[DATA TO USE]

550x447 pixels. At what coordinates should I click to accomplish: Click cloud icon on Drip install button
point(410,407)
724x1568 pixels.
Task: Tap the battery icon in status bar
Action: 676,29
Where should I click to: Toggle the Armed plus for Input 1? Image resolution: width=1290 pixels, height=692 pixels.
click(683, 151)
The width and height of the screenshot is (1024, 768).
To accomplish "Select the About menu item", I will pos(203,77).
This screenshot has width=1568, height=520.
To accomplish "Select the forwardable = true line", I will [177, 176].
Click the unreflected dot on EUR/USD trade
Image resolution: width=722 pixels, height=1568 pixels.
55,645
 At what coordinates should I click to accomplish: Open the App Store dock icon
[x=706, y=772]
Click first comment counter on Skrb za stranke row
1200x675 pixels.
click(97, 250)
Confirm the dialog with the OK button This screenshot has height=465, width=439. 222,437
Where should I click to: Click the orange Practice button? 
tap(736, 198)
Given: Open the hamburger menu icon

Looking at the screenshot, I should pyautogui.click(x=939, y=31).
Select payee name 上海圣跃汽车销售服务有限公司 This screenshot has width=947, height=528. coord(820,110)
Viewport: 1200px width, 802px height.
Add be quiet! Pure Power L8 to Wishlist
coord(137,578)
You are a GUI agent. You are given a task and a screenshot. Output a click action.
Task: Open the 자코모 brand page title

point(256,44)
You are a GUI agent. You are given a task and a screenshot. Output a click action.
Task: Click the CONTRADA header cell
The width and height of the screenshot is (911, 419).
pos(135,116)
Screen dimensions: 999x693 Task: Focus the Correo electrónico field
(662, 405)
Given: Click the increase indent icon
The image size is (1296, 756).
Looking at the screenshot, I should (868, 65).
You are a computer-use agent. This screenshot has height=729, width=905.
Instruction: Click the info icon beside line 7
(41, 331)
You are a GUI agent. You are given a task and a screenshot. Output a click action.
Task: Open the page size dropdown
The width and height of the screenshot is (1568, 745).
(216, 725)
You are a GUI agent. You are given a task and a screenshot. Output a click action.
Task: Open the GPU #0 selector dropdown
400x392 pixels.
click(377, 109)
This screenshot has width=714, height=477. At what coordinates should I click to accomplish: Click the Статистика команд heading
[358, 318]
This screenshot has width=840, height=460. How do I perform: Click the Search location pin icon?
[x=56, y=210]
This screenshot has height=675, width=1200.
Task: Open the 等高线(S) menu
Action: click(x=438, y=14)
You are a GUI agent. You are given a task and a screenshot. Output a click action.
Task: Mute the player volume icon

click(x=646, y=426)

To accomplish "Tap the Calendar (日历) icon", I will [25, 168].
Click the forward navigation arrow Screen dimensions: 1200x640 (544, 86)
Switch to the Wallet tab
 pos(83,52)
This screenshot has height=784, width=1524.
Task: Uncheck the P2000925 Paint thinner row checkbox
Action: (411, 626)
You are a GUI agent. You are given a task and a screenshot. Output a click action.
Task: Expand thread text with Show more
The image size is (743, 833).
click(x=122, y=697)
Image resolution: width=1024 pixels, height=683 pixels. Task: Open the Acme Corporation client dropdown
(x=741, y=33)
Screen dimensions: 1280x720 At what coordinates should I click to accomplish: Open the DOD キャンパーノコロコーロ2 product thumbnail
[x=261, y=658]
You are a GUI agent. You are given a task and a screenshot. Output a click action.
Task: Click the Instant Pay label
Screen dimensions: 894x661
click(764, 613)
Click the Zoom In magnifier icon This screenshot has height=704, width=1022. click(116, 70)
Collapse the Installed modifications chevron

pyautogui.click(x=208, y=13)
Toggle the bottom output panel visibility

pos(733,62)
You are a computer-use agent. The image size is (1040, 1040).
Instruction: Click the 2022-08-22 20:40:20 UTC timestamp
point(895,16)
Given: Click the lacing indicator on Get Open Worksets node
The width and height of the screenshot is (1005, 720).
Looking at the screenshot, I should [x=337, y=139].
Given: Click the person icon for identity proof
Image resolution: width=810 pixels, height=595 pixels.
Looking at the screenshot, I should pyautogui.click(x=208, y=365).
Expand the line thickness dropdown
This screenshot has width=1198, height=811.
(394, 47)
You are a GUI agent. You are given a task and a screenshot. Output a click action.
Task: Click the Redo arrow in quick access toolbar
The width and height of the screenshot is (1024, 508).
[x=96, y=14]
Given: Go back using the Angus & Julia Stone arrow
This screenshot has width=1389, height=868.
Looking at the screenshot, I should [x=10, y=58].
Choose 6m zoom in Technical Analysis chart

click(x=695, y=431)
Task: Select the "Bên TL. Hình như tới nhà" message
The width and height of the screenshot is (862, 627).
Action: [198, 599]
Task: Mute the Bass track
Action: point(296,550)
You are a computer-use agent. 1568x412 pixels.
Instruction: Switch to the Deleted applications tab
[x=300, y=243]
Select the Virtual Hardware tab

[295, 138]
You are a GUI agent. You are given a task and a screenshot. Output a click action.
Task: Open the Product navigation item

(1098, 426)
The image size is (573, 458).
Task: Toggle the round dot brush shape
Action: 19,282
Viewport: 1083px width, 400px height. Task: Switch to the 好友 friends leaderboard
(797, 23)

[/DATA TO USE]

### WHAT YOU ARE ASKED TO DO
Search term "will": return each line of the data that contains it.

### TASK RESULT
To accomplish "Select the About menu item", I will pos(203,77).
To accomplish "Select the forwardable = true line", I will [177, 176].
To accomplish "Tap the Calendar (日历) icon", I will [25, 168].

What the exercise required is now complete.